• **The task**
Where the listing below has a line with "You are a computer-use", write out exactly that line and every line after it, stopping after the line with "Instruction: Merge layer down with icon".

• **Provided data**
"""

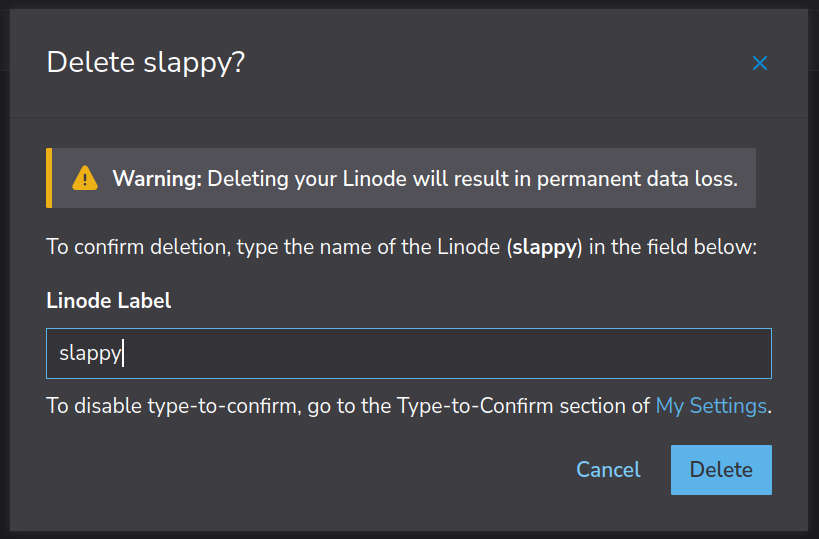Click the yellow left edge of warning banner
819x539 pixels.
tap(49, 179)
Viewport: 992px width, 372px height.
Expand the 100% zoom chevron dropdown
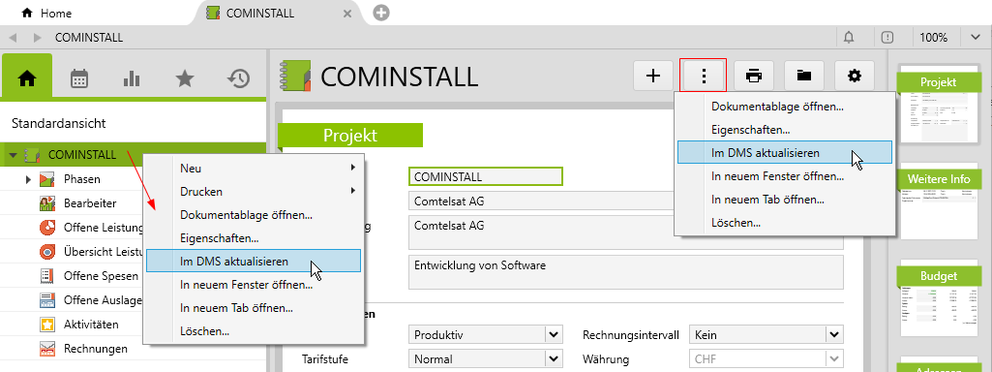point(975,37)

"""
"""

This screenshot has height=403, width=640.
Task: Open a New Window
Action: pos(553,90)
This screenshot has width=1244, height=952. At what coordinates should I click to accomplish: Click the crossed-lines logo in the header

"""
"""

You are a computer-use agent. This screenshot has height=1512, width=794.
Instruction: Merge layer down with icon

"""

• **Response box**
You are a computer-use agent. This screenshot has height=1512, width=794.
Instruction: Merge layer down with icon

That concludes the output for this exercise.